可如今被他这般盯着,才发觉那双眼沉下来时,竟带着一种陌生的压迫感,像一把没出鞘的刀不声不响地抵在她喉间。
她方才那点信心,在这般注视下,莫名有些摇摇欲坠。
气氛微妙起来。
“难道二公子也是第一次见大公子,同我们方才一样被大公子的容貌震住了?”卢承逸赶紧笑着打圆场,“只能怪大公子太过出众,这才引人驻足。”
话音落下,面前人终于移开视线。
他垂眸掩唇低低咳嗽了一声,又朝虞知宁拱了拱手。
“抱歉。只是觉得大公子同在下一位故人有些相似,这才一时恍惚。失礼了。”
“哦?”
一直在一旁嬉笑言言的谢季忽然开口,目光在两人之间来回扫了一圈。
“竟还有同我大哥长得相似之人?我还以为,我兄长这份颜色,世间仅此一份呢。”
他说着,弯了弯嘴角,只是下一秒又转移了话题。他越过虞知宁看向卢承逸:“卢七,人都到齐了,不如来饮酒作诗?”
“好好好,此番雪中美景,再饮些温酒,实在是雅事。”
“不知谢大公子意下如何?”
谢珏虽然病弱,却是公认的才华出众,她这一个月来翻遍了谢珏留下的诗稿笔记,应付这种场合倒也不怕。
更何况,她需要转移谢濯玉对她的注意力。
“自是可以。”
卢承逸立即让小厮温起酒来:“那便以‘梅’为令,行飞花令如何?说不出的罚酒三杯。”
众人纷纷应和。谢濯玉也入了座。崔瑜第一个开口:“梅开雪岭千峰白,香入冰河一棹寒。”

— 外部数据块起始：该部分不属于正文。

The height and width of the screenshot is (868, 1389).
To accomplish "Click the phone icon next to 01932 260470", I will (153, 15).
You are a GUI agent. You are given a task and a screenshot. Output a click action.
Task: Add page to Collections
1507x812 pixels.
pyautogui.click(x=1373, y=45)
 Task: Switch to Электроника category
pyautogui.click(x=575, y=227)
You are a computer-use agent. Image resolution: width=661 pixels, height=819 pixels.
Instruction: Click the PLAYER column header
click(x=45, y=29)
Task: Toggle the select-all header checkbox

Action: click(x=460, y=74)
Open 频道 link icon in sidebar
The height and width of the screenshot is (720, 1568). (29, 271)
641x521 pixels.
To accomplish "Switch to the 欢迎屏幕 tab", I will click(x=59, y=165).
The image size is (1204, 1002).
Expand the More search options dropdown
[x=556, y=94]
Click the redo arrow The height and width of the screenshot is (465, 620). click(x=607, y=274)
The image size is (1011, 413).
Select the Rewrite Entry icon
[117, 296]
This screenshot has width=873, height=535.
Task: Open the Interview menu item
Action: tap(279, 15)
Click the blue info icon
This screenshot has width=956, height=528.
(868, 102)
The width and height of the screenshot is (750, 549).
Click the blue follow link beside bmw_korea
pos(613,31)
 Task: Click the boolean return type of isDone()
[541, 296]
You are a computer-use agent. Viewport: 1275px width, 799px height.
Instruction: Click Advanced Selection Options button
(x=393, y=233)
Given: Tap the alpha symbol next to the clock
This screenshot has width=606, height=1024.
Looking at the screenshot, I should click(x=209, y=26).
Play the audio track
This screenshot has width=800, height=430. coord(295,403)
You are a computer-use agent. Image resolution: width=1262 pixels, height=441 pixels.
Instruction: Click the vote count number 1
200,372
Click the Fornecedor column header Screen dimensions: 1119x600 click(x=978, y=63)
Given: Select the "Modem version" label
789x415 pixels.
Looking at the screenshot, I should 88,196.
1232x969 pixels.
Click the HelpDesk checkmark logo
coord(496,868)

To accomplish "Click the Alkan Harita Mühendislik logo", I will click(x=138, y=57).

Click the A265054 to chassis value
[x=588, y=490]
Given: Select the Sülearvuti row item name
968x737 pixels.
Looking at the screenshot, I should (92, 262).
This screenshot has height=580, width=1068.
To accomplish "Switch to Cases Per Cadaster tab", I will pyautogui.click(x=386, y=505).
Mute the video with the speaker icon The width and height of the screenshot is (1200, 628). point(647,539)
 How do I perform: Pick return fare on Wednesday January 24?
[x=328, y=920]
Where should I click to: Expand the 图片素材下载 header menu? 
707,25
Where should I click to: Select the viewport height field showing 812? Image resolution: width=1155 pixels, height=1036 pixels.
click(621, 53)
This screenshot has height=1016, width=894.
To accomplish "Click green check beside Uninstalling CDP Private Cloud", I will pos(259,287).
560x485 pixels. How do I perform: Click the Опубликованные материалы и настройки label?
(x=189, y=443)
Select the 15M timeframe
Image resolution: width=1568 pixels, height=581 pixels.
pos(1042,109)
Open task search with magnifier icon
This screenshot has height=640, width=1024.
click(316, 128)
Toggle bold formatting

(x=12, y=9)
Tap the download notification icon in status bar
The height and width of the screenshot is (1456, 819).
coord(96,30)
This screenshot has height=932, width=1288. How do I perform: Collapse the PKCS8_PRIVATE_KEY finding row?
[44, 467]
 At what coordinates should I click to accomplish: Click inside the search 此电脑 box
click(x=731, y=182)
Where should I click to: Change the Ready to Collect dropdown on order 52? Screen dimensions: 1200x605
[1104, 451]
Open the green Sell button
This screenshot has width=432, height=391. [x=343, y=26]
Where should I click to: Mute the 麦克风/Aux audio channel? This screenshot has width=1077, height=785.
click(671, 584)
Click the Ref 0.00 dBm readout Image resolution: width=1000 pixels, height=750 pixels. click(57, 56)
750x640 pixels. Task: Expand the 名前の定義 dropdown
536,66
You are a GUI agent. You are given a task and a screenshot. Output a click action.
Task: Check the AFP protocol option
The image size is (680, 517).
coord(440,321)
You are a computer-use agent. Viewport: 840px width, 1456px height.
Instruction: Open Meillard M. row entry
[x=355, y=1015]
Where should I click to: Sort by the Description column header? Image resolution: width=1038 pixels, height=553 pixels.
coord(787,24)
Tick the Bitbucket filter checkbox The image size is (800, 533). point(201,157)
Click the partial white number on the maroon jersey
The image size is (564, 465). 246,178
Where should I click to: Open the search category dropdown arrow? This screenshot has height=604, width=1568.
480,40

大家都是在国子监念书的同窗,自是不甘示弱。几位公子轮流接令,有的张口就来,有的蹙眉半晌才憋出一句,倒也热热闹闹。
虞知宁端着茶盏,面上不动声色,心里却早已毛躁起来。自打谢濯玉落座,那道若有似无的视线便没断过。
“谢大公子,该你了。”
正胡思乱想着,飞花令已传到了她跟前。她只能暂且收回思绪。
做戏做全套,谢珏的诗作她早已背了不少,其中就有一首咏梅的,她当时觉得写得极好,如今正好用上。
“冰姿何必争凡艳,独立寒风自绝尘。”虽无一字带梅,却又赞的是梅。
卢承逸最先反应过来,击掌赞叹:“好句!谢大公子果然名不虚传,这等气骨,非寻常人能道出。”
“从前只听说谢家大公子才华出众,今日一见,果然如此。”
几句夸赞落在虞知宁耳朵里,估计今日过了,谢珏的名头也打出去了。现在她只求不要被谢濯玉看出什么,尽快嫌她碍事,早日动手。
飞花令继续,轮到了谢濯玉。众人的目光齐刷刷落过去,虞知宁也理所应当抬眼看去。
谢濯玉正巧坐在一株老梅下,枝头的积雪映着他苍白的面容,霜色大氅裹着清瘦的身形,竟也像一枝风雪中的梅。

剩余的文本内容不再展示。